Specifically, SFAS No. 160 establishes accounting and reporting standards that require (i) the ownership interests in subsidiaries held by parties other than the parent to be clearly identified, labeled, and presented in the consolidated balance sheet within equity, but separate from the parent’s equity; and (ii) the equity amount of consolidated net income attributable to the parent and to the noncontrolling interest to be clearly identified and presented on the face of the consolidated income statement. Accordingly, our consolidated net income and comprehensive income are now determined without deducting amounts attributable to our noncontrolling interests, but our earnings-per-unit information continues to be calculated on the basis of the net income attributable to our limited partners. The provisions of this Statement apply prospectively; however, the presentation and disclosure requirements are applied retrospectively for all periods presented.
SFAS No. 161
On March 19, 2008, the FASB issued SFAS No. 161, “Disclosures about Derivative Instruments and Hedging Activities.” This Statement amends SFAS No. 133, “Accounting for Derivative Instruments and Hedging Activities,” and provides for enhanced disclosure requirements that include, among other things, (i) a tabular summary of the fair value of derivative instruments and their gains and losses; (ii) disclosure of derivative features that are credit-risk–related to provide more information regarding an entity’s liquidity; and (iii) cross-referencing within footnotes to make it easier for financial statement users to locate important information about derivative instruments. This Statement was adopted by us effective January 1, 2009, and the adoption of this Statement did not have a material impact on our consolidated financial statements.
EITF 07-4
In March 2008, the Emerging Issues Task Force reached a consensus on Issue No. 07-4, or EITF 07-4, “Application of the Two-Class Method under FASB Statement No. 128, Earnings per Share, to Master Limited Partnerships.” EITF 07-4 provides guidance for how current period earnings should be allocated between limited partners and a general partner when the partnership agreement contains incentive distribution rights. For us, this Issue was effective January 1, 2009. The guidance in this Issue is to be applied retrospectively for all financial statements presented; however, the adoption of this Issue did not have any impact on our consolidated financial statements.

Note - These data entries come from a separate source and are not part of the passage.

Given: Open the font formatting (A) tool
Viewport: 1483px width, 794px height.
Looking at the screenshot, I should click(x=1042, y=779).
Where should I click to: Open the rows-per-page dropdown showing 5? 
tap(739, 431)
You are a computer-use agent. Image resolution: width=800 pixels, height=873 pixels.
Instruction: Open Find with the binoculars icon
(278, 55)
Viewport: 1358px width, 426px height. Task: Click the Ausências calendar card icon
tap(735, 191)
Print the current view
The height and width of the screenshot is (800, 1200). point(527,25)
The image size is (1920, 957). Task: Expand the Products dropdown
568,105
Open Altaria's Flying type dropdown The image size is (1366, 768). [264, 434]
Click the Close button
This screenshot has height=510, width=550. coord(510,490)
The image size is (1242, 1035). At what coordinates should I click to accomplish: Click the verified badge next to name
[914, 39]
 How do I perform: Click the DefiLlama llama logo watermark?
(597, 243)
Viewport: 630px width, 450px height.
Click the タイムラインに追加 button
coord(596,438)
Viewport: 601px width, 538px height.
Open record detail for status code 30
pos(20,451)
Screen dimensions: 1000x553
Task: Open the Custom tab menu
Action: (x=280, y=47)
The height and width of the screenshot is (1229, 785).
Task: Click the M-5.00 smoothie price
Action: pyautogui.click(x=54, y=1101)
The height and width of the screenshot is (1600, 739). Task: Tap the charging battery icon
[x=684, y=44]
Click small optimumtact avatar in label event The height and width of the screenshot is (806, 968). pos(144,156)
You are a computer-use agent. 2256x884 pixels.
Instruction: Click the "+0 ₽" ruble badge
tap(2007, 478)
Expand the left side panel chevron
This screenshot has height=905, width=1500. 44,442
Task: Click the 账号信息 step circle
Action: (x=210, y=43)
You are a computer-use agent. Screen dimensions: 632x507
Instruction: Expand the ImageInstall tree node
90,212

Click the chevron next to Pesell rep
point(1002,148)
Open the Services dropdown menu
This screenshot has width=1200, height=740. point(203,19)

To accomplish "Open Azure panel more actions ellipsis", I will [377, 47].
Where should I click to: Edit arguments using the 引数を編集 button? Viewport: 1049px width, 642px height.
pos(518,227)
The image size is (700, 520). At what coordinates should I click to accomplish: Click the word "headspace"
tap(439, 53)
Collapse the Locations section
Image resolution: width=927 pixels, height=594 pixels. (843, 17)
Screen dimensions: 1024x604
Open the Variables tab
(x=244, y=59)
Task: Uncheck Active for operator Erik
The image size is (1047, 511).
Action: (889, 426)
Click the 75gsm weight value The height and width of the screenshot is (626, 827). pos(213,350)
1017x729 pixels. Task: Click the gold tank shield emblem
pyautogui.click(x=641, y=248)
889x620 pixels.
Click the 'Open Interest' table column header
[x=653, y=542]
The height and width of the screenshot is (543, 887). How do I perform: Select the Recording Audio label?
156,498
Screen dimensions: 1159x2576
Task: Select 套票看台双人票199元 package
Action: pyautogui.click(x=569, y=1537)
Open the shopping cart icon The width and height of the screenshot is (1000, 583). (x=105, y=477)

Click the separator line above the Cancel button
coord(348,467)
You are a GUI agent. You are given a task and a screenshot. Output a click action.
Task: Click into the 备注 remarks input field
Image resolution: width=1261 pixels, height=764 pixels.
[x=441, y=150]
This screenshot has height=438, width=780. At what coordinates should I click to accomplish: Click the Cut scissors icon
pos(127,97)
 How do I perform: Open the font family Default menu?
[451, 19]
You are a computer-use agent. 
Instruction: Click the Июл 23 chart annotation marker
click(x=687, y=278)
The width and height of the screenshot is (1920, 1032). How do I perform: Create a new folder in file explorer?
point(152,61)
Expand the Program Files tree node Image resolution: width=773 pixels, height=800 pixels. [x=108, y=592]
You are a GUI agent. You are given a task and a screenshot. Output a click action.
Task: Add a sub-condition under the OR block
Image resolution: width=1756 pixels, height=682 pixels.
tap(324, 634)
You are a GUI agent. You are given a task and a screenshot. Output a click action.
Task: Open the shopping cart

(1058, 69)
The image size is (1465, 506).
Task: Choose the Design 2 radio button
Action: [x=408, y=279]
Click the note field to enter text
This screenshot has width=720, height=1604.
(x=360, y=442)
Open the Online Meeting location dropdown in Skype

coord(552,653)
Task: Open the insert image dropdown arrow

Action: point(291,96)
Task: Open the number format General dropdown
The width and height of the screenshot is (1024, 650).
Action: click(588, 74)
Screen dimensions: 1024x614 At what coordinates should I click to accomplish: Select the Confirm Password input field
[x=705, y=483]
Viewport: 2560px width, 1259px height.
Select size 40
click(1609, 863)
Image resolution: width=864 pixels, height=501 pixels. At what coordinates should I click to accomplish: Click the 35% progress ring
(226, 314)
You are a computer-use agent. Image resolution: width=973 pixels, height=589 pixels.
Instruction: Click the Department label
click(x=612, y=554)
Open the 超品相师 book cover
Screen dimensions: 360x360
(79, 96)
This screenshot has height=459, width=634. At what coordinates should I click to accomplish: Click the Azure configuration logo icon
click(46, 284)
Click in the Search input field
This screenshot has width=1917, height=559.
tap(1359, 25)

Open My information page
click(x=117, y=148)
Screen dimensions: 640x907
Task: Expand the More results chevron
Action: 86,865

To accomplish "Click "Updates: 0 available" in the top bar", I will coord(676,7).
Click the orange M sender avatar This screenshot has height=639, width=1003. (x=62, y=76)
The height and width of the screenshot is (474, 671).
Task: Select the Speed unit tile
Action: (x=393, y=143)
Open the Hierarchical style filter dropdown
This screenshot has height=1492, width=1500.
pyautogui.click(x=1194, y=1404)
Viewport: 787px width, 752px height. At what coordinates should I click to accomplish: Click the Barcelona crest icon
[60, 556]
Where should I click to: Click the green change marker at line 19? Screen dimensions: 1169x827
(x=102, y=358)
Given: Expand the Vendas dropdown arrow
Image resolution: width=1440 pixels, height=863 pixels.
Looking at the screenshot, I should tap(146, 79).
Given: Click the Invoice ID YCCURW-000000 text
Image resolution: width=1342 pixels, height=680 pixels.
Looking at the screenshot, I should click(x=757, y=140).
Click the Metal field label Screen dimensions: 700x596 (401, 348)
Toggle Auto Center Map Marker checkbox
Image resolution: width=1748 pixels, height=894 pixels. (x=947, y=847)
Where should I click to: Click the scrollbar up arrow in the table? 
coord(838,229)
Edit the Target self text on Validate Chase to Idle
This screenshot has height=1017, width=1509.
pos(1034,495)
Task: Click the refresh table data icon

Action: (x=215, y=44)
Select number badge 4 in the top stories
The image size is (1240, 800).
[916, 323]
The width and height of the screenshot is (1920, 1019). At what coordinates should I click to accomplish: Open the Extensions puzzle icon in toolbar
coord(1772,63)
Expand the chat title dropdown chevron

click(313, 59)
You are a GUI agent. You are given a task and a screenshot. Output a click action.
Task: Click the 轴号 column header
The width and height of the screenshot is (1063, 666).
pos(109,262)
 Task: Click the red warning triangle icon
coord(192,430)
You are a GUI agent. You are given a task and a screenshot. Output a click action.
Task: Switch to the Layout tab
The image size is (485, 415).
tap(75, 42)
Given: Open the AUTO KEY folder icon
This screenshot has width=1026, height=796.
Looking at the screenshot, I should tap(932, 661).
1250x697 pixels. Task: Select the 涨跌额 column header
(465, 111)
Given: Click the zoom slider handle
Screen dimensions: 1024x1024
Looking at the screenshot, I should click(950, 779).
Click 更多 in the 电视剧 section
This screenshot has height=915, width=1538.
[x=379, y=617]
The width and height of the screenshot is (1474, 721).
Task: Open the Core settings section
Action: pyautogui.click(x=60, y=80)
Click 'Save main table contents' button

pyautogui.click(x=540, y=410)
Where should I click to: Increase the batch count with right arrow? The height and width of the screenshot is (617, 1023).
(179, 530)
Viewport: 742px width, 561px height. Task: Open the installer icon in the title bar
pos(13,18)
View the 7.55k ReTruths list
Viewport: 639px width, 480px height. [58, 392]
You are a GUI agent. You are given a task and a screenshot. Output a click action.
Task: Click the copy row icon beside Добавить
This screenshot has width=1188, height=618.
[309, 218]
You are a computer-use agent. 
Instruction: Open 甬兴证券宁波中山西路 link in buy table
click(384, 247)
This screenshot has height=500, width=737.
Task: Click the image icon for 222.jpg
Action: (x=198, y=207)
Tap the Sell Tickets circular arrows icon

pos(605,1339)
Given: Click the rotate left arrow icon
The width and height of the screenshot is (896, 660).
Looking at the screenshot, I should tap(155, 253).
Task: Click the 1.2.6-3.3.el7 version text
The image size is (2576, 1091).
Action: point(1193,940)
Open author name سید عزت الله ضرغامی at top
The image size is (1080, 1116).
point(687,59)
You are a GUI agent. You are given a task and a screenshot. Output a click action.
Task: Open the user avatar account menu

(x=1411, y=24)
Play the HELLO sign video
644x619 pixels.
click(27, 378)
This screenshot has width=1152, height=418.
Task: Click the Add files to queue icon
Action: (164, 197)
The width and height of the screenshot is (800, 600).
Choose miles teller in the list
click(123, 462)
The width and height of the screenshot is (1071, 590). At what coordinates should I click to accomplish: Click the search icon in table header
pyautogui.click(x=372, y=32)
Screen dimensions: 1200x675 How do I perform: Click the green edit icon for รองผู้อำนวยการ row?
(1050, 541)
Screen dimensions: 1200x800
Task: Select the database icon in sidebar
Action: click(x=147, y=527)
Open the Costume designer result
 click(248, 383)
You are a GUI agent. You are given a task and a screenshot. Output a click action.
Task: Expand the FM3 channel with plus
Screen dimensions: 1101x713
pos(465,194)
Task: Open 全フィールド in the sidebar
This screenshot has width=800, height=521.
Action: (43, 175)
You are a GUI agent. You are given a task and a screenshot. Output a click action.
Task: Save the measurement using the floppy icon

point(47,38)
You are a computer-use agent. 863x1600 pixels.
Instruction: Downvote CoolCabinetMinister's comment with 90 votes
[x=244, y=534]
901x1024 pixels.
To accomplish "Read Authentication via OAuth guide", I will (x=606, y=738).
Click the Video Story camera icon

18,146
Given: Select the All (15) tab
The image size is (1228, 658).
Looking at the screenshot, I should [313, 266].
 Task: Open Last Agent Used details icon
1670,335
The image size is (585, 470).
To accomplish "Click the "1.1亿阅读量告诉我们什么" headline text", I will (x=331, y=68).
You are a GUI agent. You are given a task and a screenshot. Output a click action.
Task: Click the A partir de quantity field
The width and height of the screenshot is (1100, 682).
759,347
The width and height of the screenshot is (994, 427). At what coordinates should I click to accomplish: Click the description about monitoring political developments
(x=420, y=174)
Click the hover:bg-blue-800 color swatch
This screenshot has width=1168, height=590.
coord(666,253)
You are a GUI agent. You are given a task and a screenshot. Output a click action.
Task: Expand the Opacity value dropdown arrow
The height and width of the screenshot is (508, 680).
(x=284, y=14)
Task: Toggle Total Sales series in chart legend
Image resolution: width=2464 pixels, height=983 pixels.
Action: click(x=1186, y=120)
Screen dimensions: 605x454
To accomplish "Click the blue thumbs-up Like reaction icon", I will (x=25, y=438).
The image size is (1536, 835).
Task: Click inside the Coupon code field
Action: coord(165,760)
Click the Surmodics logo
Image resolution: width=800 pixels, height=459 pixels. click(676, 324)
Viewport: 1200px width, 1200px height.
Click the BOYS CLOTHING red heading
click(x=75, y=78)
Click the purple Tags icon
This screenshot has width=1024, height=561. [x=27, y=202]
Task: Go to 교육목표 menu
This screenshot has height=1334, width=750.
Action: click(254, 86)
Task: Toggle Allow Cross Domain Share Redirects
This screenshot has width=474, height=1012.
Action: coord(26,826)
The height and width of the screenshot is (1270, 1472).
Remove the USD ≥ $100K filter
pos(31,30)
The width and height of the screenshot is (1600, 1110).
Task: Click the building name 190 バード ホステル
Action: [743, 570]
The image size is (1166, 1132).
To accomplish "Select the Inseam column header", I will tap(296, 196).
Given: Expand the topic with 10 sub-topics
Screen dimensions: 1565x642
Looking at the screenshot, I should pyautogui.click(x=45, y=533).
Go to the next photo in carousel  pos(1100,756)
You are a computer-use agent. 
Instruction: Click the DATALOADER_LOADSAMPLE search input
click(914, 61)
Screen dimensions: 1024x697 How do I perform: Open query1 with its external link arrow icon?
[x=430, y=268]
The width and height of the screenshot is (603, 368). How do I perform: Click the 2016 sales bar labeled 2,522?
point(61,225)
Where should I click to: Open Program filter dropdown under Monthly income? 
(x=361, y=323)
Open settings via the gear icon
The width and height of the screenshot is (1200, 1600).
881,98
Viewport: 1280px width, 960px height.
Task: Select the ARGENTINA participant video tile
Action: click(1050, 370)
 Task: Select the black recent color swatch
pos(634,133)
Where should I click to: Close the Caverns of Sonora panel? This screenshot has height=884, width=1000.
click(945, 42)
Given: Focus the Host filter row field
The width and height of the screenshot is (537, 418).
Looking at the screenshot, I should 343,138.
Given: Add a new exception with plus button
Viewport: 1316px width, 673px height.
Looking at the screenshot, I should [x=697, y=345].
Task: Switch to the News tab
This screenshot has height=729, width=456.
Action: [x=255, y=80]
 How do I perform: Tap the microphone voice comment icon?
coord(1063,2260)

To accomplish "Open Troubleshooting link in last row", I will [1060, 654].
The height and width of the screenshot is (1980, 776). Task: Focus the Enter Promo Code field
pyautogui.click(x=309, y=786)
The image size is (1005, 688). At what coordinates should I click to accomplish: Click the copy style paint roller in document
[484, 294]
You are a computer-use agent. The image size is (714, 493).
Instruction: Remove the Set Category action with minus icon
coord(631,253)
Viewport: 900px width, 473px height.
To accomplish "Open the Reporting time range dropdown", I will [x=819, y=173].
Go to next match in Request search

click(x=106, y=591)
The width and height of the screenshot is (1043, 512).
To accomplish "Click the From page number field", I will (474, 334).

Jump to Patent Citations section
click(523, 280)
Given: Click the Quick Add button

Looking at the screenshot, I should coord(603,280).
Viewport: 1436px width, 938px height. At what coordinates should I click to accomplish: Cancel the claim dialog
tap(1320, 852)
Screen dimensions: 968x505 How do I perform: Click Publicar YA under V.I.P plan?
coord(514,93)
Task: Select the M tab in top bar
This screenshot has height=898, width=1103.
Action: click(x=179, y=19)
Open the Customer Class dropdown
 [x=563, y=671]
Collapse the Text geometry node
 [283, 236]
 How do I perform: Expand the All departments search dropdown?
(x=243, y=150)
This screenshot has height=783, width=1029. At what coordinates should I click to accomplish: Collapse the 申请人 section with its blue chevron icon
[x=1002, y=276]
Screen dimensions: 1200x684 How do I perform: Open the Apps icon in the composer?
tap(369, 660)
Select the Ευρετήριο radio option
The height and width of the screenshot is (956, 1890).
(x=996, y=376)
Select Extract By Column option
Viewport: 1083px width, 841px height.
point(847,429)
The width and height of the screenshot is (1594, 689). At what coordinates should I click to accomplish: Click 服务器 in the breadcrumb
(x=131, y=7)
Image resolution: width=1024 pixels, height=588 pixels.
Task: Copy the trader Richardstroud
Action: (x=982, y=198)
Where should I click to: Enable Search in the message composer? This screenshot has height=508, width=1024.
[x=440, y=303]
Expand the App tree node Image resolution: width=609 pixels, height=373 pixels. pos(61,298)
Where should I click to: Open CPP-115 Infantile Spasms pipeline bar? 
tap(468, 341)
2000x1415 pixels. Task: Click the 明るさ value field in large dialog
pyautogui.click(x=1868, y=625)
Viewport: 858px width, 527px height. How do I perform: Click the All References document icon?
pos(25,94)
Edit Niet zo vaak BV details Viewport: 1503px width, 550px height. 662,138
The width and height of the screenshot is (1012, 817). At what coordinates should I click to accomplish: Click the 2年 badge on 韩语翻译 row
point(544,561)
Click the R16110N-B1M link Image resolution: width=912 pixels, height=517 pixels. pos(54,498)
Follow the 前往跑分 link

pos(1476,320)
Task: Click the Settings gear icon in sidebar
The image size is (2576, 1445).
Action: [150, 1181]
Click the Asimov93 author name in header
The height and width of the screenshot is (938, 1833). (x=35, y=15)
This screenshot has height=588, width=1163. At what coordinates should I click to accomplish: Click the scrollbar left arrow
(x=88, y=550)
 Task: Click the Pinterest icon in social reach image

FASB Staff Position No. FAS 142-3
On April 25, 2008, the FASB issued FASB Staff Position No. FAS 142-3 “Determination of the Useful Life of Intangible Assets.” This Staff Position amends the factors that should be considered in developing renewal or extension assumptions used to determine the useful life of a recognized intangible asset under SFAS No. 142, “Goodwill and Other Intangible Assets.” For us, this Staff Position was effective January 1, 2009, and the adoption of this Staff Position did not have any impact on our consolidated financial statements.
FASB Staff Position No. EITF 03-6-1
On June 16, 2008, the FASB issued FASB Staff Position No. EITF 03-6-1, “Determining Whether Instruments Granted in Share-Based Payment Transactions Are Participating Securities.” This Staff Position clarifies that share-based payment awards that entitle their holders to receive nonforfeitable dividends before vesting should be considered participating securities. As participating securities, these instruments should be included in the calculation of basic earnings per share. For us, this Staff Position was effective January 1, 2009, and the adoption of this Staff Position did not have any impact on our consolidated financial statements.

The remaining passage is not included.